How you respond to your spouse’s sexual sin is key to moving forward in the best way possible. But the way you think about your situation is also critical.
Distorted thinking might initially relieve your pain because it lets you distance from unpleasant feelings. Sooner or later, though, distress will surface. When you understand distorted thinking, you can expose it to make room for healthy thinking and effective action.
Five Kinds of Distorted Thinking:
Seeing the best in people and circumstances is admirable — but only if those perspectives are grounded in reality. Compliantly accepting your spouse’s deception might keep your illusion of the happy family alive, but it will cause more problems in the long run.
Instead, face the truth, be honest with yourself, and let your spouse know that you no longer believe their denial.
You might feel at a loss for how to cope with an out-of-control spouse. But rather than admit this to yourself, you rationalize. You come up with a more respectable explanation for trying to keep the peace at any price.
The way out? Be honest about your emotions and motivations. Replace passivity with a productive strategy for confronting your spouse. Remember, this is not your fault. You are not responsible for another person’s unfaithful actions.
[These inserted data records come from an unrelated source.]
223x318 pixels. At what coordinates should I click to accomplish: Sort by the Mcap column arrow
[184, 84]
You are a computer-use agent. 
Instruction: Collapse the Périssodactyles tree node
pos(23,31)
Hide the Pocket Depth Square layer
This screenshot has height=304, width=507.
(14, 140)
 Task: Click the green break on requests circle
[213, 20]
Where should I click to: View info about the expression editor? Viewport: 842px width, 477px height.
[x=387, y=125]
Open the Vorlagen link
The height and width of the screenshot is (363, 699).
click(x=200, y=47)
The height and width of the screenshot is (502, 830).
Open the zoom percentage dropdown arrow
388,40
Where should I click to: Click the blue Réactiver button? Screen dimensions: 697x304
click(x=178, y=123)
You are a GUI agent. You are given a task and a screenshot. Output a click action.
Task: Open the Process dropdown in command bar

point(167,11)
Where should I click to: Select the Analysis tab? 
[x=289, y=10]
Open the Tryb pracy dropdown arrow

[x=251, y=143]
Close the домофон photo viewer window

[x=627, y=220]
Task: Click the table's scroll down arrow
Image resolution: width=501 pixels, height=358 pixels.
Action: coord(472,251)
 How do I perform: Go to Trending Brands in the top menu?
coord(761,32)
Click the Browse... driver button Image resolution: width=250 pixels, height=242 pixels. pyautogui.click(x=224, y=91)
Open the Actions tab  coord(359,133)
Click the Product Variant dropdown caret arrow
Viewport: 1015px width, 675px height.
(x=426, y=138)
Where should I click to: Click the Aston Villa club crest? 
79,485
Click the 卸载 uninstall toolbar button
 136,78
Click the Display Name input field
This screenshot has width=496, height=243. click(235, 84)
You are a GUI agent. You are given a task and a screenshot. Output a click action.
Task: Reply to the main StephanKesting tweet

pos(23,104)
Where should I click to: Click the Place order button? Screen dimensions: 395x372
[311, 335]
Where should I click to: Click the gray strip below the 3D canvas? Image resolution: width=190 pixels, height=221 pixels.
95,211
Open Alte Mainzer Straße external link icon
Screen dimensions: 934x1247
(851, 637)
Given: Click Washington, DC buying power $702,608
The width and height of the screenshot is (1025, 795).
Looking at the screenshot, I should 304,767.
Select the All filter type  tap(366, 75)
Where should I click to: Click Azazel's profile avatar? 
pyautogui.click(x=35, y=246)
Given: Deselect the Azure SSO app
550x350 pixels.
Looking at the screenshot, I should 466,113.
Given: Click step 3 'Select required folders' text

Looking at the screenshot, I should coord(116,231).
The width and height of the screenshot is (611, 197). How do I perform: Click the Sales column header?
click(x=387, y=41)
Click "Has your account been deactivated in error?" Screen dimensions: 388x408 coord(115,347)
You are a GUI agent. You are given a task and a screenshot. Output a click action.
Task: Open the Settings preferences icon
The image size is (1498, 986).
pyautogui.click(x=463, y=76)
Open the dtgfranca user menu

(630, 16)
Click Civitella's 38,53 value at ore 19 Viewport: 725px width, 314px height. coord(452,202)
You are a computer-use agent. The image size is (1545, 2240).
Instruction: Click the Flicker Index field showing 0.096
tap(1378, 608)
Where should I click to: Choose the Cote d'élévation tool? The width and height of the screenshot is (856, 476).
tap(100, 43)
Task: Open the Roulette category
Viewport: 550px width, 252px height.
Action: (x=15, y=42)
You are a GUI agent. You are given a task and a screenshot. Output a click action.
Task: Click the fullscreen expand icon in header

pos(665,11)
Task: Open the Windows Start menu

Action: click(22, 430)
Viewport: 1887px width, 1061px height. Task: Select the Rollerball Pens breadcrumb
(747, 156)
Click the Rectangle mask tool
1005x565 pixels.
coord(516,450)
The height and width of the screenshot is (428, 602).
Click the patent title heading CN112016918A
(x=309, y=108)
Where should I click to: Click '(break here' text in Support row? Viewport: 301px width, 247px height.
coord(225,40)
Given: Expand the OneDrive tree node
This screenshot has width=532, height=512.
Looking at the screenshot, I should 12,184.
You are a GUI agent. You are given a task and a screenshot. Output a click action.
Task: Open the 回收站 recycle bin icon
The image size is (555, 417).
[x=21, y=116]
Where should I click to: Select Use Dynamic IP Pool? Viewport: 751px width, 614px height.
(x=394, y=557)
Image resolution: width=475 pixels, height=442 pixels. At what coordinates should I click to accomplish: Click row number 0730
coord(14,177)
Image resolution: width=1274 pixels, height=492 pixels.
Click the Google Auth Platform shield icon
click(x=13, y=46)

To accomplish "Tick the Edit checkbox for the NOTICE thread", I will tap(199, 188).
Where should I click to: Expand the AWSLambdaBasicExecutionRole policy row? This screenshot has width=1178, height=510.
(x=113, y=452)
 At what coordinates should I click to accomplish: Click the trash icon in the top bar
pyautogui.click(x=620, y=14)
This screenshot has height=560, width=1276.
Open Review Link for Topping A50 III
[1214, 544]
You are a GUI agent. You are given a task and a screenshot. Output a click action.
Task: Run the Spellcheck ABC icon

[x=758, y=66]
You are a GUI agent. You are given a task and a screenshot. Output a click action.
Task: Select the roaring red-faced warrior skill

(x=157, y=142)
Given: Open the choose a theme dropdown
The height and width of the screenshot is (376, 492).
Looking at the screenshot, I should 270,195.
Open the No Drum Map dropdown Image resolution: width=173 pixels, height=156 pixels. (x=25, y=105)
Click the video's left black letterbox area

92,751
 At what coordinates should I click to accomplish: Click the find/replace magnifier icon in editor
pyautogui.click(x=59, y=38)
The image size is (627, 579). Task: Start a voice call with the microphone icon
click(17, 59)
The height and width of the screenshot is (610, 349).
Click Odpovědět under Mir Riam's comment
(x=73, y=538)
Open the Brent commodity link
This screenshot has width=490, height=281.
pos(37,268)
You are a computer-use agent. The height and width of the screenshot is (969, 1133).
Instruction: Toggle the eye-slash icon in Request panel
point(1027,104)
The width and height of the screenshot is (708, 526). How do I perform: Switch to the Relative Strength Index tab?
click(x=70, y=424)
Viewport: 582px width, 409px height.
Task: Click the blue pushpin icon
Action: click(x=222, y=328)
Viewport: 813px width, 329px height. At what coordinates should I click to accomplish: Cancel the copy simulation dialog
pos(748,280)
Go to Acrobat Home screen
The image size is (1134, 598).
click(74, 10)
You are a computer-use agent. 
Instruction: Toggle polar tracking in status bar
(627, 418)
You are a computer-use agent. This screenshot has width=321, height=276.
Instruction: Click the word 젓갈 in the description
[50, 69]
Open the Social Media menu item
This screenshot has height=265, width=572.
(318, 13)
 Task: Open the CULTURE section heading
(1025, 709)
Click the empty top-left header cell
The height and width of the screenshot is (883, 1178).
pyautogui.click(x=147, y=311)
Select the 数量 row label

In our romanticized culture, it’s easy to think you must either have the all of a blissful marriage or the nothing of divorce. And living in the throes of aftershock can produce paralyzing fear and block flexible, realistic thinking. The truth, though, is that you have more choices than you can imagine.
To correct all-or-nothing thinking, your mind needs to be transformed and renewed. Get input from a spiritual mentor or a Christian therapist who can help you explore a workable plan you might not have considered yet.
Automatic negative thoughts (ANTs)
It’s easy to fall into automatic negative thinking — pessimistic, cynical, and hopeless thoughts. It’s especially easy when you feel trapped and unable to come up with practical solutions. Examples of ANTs include:
- Extreme-ing (“My spouse will never change.”)
- Labeling (“I’m an idiot for staying married.”)
- Always/never thinking (“Our marriage has always been broken. No one can help.”)
- Fortune telling (“If I draw a line, my spouse will divorce me, and I’ll be homeless.)
Recognize ANTs for what they are, then counter irrational thoughts with an accurate and flexible assessment of reality.
It’s true that there’s an unseen spiritual dimension that confronts us in life. It’s also true that God is always working redemptively. But when we turn those truths into excuses for refusing to confront facts, problems grow.
Don’t give in to the temptation to jump immediately to a spiritual truth without walking through the healthy process of facing your spouse’s betrayal — not to mention the work required to restore your marriage.
These principles are drawn from the book Aftershock: Overcoming His Secret Life with Pornography—A Plan for Recovery by Joann Condie and Geremy Keeton.